Rewrite every one of these lines with "legend" changed to "key" and nothing else altered.
>> BEGIN Available records
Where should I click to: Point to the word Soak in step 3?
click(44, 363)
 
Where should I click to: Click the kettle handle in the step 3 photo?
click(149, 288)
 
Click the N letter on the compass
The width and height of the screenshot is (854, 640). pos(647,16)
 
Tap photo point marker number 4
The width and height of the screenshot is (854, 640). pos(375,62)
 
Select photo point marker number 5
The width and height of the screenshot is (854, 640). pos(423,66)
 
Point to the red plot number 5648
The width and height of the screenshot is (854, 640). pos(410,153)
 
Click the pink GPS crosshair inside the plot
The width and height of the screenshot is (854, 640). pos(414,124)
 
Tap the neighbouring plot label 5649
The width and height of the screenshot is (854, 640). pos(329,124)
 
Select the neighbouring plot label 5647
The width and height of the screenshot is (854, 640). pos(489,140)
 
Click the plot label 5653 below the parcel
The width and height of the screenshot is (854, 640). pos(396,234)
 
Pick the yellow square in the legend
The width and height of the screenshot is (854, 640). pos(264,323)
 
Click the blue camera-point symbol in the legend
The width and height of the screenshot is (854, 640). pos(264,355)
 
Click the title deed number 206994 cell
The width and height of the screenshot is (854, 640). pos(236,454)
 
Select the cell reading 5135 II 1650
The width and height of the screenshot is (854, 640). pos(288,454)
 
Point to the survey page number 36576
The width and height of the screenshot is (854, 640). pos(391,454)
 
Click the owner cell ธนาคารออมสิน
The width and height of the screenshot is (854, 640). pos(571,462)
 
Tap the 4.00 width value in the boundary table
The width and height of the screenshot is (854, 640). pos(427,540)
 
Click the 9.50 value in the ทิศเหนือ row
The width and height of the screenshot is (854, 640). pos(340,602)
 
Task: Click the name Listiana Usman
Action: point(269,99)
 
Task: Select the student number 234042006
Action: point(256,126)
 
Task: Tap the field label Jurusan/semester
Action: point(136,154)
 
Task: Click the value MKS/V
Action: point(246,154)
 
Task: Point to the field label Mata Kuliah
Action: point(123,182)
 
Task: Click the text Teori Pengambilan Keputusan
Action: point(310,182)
>> END Available records
Answer to the exercise
Where should I click to: Point to the word Soak in step 3?
click(44, 363)
 
Where should I click to: Click the kettle handle in the step 3 photo?
click(149, 288)
 
Click the N letter on the compass
The width and height of the screenshot is (854, 640). pos(647,16)
 
Tap photo point marker number 4
The width and height of the screenshot is (854, 640). pos(375,62)
 
Select photo point marker number 5
The width and height of the screenshot is (854, 640). pos(423,66)
 
Point to the red plot number 5648
The width and height of the screenshot is (854, 640). pos(410,153)
 
Click the pink GPS crosshair inside the plot
The width and height of the screenshot is (854, 640). pos(414,124)
 
Tap the neighbouring plot label 5649
The width and height of the screenshot is (854, 640). pos(329,124)
 
Select the neighbouring plot label 5647
The width and height of the screenshot is (854, 640). pos(489,140)
 
Click the plot label 5653 below the parcel
The width and height of the screenshot is (854, 640). pos(396,234)
 
Pick the yellow square in the key
The width and height of the screenshot is (854, 640). pos(264,323)
 
Click the blue camera-point symbol in the key
The width and height of the screenshot is (854, 640). pos(264,355)
 
Click the title deed number 206994 cell
The width and height of the screenshot is (854, 640). pos(236,454)
 
Select the cell reading 5135 II 1650
The width and height of the screenshot is (854, 640). pos(288,454)
 
Point to the survey page number 36576
The width and height of the screenshot is (854, 640). pos(391,454)
 
Click the owner cell ธนาคารออมสิน
The width and height of the screenshot is (854, 640). pos(571,462)
 
Tap the 4.00 width value in the boundary table
The width and height of the screenshot is (854, 640). pos(427,540)
 
Click the 9.50 value in the ทิศเหนือ row
The width and height of the screenshot is (854, 640). pos(340,602)
 
Task: Click the name Listiana Usman
Action: point(269,99)
 
Task: Select the student number 234042006
Action: point(256,126)
 
Task: Tap the field label Jurusan/semester
Action: point(136,154)
 
Task: Click the value MKS/V
Action: point(246,154)
 
Task: Point to the field label Mata Kuliah
Action: point(123,182)
 
Task: Click the text Teori Pengambilan Keputusan
Action: point(310,182)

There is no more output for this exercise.